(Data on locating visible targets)
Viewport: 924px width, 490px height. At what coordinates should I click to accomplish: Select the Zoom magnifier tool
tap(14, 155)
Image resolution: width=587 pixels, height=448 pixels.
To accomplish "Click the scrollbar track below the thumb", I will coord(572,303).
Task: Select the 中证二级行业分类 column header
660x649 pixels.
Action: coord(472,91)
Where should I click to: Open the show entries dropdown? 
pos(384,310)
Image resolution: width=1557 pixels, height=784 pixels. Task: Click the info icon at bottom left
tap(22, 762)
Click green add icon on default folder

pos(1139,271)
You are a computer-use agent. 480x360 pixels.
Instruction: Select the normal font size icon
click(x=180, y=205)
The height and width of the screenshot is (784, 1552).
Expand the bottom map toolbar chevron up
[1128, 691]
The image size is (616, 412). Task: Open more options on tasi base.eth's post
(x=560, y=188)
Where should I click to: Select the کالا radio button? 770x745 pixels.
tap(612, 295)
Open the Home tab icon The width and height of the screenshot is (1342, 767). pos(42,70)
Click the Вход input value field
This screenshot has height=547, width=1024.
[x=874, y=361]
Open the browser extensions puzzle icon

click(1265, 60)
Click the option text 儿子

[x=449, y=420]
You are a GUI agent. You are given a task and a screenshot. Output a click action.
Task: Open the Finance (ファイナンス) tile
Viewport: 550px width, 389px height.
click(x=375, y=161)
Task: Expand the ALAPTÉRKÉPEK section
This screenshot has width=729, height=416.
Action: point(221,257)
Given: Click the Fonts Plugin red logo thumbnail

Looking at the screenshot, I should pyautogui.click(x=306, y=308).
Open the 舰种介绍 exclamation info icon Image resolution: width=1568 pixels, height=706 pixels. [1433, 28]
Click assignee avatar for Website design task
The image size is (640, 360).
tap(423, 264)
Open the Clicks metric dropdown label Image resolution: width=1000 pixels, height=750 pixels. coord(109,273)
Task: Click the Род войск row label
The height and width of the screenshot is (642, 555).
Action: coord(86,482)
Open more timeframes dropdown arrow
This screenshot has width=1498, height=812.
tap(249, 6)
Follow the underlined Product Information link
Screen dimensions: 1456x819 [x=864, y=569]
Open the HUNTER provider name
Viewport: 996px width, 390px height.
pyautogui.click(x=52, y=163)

AIM: Copy the material above, substituting "Window" for each "Viewport" and keeping everything else as is.

SOLUTION BELOW:
Window: 924px width, 490px height. At what coordinates should I click to accomplish: Select the Zoom magnifier tool
tap(14, 155)
Image resolution: width=587 pixels, height=448 pixels.
To accomplish "Click the scrollbar track below the thumb", I will coord(572,303).
Task: Select the 中证二级行业分类 column header
660x649 pixels.
Action: coord(472,91)
Where should I click to: Open the show entries dropdown? 
pos(384,310)
Image resolution: width=1557 pixels, height=784 pixels. Task: Click the info icon at bottom left
tap(22, 762)
Click green add icon on default folder

pos(1139,271)
You are a computer-use agent. 480x360 pixels.
Instruction: Select the normal font size icon
click(x=180, y=205)
The height and width of the screenshot is (784, 1552).
Expand the bottom map toolbar chevron up
[1128, 691]
The image size is (616, 412). Task: Open more options on tasi base.eth's post
(x=560, y=188)
Where should I click to: Select the کالا radio button? 770x745 pixels.
tap(612, 295)
Open the Home tab icon The width and height of the screenshot is (1342, 767). pos(42,70)
Click the Вход input value field
This screenshot has height=547, width=1024.
[x=874, y=361]
Open the browser extensions puzzle icon

click(1265, 60)
Click the option text 儿子

[x=449, y=420]
You are a GUI agent. You are given a task and a screenshot. Output a click action.
Task: Open the Finance (ファイナンス) tile
Window: 550px width, 389px height.
click(x=375, y=161)
Task: Expand the ALAPTÉRKÉPEK section
This screenshot has width=729, height=416.
Action: point(221,257)
Given: Click the Fonts Plugin red logo thumbnail

Looking at the screenshot, I should pyautogui.click(x=306, y=308).
Open the 舰种介绍 exclamation info icon Image resolution: width=1568 pixels, height=706 pixels. [1433, 28]
Click assignee avatar for Website design task
The image size is (640, 360).
tap(423, 264)
Open the Clicks metric dropdown label Image resolution: width=1000 pixels, height=750 pixels. coord(109,273)
Task: Click the Род войск row label
The height and width of the screenshot is (642, 555).
Action: coord(86,482)
Open more timeframes dropdown arrow
This screenshot has width=1498, height=812.
tap(249, 6)
Follow the underlined Product Information link
Screen dimensions: 1456x819 [x=864, y=569]
Open the HUNTER provider name
Window: 996px width, 390px height.
pyautogui.click(x=52, y=163)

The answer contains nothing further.